Monday, September 19, 2011

Appleton Medical Center project targets sustainability

To reduce costs and improve efficiency, the Appleton Medical Center, a member of Thedacare, made its new nine-story addition to its facility as sustainable as possible.
The project included energy-efficient lighting, new boilers and solar water heating to supply domestic hot water to patients’ rooms and nursing floors. The measures provide substantial savings and help achieve sustainability goals.
Incentives provided by both We Energies and Focus on Energy helped the Appleton Medical Center install a 48-panel, drain-back solar system in 2010. Since its installation, the panels have provided the thermal equivalent of more than 20,000 kilowatt-hours of electricity, saving more than $13,000 per year in energy costs.
On a sunny, zero-degree day in January 2011, the fluid temperature in the panels was 190 degrees.
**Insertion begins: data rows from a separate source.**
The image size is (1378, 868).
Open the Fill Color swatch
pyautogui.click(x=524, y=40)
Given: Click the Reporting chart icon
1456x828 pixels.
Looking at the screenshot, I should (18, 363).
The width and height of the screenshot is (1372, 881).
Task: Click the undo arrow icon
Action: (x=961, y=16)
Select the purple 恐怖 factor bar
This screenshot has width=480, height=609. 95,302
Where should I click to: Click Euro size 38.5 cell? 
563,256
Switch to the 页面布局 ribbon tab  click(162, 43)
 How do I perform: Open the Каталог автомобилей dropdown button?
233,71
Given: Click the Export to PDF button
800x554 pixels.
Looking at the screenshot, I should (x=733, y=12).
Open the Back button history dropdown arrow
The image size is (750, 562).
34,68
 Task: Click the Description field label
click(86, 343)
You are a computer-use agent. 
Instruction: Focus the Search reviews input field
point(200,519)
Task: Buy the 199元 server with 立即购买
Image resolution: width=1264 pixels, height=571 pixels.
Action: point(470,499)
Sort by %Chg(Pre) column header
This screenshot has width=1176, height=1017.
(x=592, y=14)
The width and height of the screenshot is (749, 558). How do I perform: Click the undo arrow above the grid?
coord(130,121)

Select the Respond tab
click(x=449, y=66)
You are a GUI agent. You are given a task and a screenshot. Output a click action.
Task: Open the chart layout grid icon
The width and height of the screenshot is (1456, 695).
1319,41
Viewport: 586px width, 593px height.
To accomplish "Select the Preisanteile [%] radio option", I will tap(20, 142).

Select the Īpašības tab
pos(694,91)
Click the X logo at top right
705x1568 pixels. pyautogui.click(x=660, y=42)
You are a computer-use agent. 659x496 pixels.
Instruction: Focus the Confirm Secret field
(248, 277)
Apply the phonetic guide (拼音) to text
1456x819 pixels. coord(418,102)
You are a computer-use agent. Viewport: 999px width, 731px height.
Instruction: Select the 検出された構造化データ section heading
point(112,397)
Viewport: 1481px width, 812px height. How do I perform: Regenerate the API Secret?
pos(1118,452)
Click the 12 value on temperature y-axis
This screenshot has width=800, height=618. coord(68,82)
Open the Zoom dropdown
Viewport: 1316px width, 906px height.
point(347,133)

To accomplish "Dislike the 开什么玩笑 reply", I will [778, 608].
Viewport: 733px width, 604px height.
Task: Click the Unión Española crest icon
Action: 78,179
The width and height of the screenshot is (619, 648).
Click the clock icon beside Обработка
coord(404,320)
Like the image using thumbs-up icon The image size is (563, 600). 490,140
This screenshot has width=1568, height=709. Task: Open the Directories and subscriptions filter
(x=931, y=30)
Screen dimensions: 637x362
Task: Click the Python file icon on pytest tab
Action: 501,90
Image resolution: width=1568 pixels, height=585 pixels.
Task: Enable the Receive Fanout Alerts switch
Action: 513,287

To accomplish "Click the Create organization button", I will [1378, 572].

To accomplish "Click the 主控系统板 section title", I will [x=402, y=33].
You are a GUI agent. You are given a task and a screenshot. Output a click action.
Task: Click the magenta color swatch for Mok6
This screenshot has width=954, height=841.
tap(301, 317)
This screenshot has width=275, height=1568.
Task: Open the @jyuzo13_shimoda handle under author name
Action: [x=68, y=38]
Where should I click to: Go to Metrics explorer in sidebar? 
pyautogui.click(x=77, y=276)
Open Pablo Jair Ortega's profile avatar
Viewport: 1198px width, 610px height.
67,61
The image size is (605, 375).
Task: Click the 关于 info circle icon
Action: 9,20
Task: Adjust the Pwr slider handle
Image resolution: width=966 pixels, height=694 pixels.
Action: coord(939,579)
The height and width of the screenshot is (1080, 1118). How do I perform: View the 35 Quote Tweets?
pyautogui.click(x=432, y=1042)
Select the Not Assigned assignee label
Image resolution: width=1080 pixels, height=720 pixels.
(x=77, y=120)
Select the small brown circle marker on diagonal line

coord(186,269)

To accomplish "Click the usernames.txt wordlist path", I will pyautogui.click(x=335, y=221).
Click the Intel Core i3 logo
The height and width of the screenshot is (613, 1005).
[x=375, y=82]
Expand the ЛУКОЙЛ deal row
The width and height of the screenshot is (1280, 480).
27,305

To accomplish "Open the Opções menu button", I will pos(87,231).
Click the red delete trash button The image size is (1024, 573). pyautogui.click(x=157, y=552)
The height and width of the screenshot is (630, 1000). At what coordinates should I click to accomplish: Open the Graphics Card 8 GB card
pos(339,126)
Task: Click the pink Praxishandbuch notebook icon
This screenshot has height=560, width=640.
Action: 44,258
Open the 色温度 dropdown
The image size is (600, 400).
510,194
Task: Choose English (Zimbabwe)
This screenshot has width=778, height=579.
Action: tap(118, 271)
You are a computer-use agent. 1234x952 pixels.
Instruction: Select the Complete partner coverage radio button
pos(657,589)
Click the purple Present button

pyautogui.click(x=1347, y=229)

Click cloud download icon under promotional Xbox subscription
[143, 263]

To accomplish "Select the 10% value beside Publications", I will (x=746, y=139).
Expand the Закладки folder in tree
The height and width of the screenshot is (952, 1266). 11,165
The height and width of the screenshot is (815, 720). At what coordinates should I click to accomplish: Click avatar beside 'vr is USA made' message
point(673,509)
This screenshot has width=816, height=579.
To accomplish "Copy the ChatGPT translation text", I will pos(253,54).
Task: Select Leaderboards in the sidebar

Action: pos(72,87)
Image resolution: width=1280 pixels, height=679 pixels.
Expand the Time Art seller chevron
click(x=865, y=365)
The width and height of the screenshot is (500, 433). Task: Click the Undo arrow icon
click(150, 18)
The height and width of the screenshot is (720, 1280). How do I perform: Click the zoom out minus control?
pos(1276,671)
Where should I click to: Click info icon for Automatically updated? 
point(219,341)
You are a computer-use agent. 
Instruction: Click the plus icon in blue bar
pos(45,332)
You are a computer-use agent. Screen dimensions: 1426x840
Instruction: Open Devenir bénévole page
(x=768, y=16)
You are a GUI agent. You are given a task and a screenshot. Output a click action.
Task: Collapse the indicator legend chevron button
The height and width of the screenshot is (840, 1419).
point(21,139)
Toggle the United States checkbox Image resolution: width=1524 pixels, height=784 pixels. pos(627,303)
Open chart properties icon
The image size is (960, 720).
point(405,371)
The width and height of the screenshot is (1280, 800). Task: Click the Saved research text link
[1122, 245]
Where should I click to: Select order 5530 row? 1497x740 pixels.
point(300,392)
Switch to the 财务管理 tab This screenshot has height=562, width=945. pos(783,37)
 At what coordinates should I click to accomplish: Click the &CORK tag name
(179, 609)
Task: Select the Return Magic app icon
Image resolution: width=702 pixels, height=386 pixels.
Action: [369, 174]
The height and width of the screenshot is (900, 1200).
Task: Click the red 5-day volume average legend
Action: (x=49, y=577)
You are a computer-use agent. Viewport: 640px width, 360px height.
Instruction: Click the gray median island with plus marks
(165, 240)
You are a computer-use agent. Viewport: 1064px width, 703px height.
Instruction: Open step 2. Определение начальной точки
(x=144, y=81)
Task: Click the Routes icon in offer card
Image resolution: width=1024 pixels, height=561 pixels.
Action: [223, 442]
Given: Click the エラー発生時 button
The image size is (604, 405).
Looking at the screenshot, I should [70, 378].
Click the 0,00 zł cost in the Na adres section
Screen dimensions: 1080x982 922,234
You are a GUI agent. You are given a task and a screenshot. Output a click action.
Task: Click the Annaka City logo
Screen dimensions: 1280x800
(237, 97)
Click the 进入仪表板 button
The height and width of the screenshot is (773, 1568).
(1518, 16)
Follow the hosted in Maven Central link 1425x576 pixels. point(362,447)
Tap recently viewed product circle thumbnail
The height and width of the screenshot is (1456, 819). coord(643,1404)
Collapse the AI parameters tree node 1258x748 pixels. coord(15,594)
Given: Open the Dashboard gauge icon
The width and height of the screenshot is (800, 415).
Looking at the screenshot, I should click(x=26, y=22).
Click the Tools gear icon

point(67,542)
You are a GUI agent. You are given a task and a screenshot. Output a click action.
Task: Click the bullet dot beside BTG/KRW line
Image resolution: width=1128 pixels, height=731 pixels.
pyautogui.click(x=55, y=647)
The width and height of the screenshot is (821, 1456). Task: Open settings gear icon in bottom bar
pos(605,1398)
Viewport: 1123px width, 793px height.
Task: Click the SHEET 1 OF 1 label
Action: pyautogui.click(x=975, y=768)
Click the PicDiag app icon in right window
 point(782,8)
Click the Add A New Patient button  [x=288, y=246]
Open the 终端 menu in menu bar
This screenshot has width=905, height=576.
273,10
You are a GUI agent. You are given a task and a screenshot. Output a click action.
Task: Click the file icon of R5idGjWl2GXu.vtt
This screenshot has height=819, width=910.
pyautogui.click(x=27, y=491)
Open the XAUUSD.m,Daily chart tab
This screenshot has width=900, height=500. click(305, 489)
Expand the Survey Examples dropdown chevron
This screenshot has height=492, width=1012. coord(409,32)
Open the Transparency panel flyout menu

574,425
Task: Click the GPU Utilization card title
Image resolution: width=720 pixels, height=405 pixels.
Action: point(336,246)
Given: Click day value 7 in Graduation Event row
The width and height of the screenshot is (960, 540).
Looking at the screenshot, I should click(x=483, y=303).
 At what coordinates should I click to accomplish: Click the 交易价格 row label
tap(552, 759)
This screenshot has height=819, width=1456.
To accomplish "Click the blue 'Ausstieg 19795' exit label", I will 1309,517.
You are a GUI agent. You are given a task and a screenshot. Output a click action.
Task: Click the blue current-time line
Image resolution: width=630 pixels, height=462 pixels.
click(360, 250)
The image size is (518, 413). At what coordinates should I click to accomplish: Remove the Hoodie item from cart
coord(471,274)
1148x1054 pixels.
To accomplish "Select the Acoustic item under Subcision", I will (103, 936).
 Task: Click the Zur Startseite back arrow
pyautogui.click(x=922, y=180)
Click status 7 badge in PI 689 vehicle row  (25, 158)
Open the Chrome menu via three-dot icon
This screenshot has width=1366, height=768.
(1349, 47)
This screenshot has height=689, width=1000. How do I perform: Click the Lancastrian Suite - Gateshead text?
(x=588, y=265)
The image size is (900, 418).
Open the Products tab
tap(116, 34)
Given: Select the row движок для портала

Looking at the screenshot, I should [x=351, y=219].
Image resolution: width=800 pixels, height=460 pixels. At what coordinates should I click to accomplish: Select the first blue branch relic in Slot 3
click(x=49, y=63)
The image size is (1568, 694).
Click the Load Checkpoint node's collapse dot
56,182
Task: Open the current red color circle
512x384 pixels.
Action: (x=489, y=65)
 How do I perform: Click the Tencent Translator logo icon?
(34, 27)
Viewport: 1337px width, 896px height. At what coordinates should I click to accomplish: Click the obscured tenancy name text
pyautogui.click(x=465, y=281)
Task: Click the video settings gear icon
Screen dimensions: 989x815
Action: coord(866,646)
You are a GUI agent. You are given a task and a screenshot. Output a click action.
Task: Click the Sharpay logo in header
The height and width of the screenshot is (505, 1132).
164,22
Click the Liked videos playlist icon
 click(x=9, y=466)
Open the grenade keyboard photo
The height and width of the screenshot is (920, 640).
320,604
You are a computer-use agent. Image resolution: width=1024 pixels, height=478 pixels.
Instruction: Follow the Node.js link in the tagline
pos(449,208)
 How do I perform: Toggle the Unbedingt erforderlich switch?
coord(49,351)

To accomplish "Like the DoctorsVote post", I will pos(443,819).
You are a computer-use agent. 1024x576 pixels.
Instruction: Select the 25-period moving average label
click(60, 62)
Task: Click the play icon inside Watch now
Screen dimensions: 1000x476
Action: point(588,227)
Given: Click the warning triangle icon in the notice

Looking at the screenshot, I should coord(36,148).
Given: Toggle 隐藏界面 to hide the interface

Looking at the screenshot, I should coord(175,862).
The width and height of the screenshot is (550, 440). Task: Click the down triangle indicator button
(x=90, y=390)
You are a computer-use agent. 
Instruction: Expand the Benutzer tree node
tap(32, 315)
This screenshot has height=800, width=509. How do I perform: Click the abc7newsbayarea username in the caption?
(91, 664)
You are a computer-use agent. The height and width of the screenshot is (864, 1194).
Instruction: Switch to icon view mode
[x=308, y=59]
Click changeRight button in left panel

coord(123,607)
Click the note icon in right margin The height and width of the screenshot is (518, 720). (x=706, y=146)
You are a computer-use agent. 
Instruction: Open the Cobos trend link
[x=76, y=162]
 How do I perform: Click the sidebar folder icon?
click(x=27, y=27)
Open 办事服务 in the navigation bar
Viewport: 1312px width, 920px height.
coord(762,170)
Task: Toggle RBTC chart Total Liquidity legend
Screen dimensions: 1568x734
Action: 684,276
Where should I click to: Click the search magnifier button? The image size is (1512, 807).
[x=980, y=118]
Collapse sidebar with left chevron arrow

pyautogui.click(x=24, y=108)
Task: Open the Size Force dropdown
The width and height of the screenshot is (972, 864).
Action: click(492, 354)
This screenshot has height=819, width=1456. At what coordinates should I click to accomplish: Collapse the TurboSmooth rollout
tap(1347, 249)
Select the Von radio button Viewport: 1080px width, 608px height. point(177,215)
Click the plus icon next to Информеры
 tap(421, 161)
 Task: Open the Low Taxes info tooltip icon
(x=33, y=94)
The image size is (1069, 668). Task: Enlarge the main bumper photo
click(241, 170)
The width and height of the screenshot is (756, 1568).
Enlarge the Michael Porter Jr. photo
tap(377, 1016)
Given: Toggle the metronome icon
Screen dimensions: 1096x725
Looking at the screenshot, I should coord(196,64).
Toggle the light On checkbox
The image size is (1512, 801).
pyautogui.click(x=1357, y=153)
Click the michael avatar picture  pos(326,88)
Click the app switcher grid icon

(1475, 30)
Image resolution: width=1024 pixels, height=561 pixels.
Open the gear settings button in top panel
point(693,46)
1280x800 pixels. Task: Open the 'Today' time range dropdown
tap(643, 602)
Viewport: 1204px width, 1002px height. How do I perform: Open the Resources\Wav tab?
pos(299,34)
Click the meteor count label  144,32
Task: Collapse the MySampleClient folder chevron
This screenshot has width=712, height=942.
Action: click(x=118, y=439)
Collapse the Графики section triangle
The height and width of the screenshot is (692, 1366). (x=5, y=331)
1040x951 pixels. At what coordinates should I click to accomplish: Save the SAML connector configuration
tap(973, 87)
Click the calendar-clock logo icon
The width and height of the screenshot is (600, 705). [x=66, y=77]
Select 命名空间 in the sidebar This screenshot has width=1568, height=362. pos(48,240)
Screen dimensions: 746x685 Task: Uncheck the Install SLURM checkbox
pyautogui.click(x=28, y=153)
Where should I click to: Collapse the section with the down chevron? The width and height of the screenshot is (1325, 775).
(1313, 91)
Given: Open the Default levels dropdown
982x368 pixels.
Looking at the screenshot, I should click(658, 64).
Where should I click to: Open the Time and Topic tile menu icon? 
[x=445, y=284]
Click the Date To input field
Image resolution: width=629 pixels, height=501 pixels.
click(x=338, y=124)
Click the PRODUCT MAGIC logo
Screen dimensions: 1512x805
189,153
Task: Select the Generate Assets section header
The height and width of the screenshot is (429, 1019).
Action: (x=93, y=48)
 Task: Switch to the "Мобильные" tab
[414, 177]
Through a heat exchanger, the fluid was able to heat water in the storage tanks to more than 150 degrees – several degrees hotter than the recommended maximum temperature for any domestic water heating system.
“The system is expected to supply more than 85 percent of the total year-round hot water needs for the new 75-bed addition,” according to Cliff Schneider, AMC Facilities manager. “We’ve been very pleased with this decision as it’s nearly maintenance free and reduces our environmental footprint.”   
Prior to construction, a series of neighborhood meetings were held about the new addition, and the solar panel arrays were designed to minimize visibility from the street.
The total project cost was approximately $168,000, with incentives from We Energies and Focus on Energy covering more than $117,000.